Both the mortgage banking industry and U.S. Department of Housing and Urban Development (HUD) are making new efforts to attack various aspects of racial bias in housing. The Mortgage Bankers Association of America (MBAA) is sponsoring research designed to improve access to home loans for minorities and low-income people, while HUD recently announced it would identify discrimination in the selling and renting of houses and apartments.

"We need to be armed with the knowledge to deliver housing and mortgage credit to families and individuals who have been locked out of the American dream," Donald Lange, President of MBAA said in announcing the new Research Institute for Housing America. "It's not only good public policy, it's good business." Sponsored by MBAA, the new institute will work with academic experts, regulators, consumer and community groups, and the mortgage banking industry to pursue research and solutions on fair lending.

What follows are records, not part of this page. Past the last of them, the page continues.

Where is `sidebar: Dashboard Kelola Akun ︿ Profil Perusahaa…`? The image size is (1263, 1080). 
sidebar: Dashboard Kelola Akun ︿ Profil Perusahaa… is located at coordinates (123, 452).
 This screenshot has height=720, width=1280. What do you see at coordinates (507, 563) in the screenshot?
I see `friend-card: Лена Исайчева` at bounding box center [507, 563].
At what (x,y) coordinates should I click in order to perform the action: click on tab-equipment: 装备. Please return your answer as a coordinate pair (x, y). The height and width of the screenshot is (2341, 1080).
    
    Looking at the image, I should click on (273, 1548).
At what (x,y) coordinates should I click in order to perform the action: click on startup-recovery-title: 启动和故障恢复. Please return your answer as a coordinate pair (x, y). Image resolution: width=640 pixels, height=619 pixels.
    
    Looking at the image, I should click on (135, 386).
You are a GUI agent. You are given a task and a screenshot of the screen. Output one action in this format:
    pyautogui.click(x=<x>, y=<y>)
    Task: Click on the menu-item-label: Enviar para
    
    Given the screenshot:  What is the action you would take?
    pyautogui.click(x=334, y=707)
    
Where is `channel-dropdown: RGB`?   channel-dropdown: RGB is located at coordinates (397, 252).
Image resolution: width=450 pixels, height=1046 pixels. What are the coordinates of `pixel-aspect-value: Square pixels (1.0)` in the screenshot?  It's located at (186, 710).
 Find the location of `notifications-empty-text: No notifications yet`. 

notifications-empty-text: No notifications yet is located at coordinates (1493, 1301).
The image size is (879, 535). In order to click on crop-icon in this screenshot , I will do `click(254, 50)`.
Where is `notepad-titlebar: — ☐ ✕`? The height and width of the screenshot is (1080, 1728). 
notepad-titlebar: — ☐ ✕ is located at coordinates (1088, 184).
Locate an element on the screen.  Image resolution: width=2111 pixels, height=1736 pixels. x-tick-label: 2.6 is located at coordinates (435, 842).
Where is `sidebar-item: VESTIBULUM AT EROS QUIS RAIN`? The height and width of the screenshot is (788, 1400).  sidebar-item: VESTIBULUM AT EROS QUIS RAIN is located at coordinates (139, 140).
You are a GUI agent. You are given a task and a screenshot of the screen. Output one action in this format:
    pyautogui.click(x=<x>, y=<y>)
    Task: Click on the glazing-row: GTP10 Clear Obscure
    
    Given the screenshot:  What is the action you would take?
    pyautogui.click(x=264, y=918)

In a separate government effort, HUD will commission a 7.5 million-dollar study that will look at patterns of discrimination in the selling and renting of houses and apartments. "We have a lot of anecdotes and complaints but we do not have a good sense of the institutional discrimination that exists," said Housing Secretary Andrew Cuomo. Investigators from a wide range of racial and ethnic groups will pose as prospective buyers or renters in the HUD study. They will contact real estate brokers, landlords, and mortgage lenders, and report back on the reception they get. The survey will cover all regions of the country, including communities of varying populations in urban, suburban and rural areas. Cuomo cited recent statistics on home ownership as evidence that disparity is a serious problem. Home ownership is at 72.5 percent for whites compared with 45 percent for blacks and 44 percent for hispanics.

A national coalition of community groups recently released a study of its own showing that minorities were rejected for home mortgages at a higher rate than white applicants from 1995 through 1997, even as low interest rates and a healthy economy were increasing the number of first-time home buyers overall.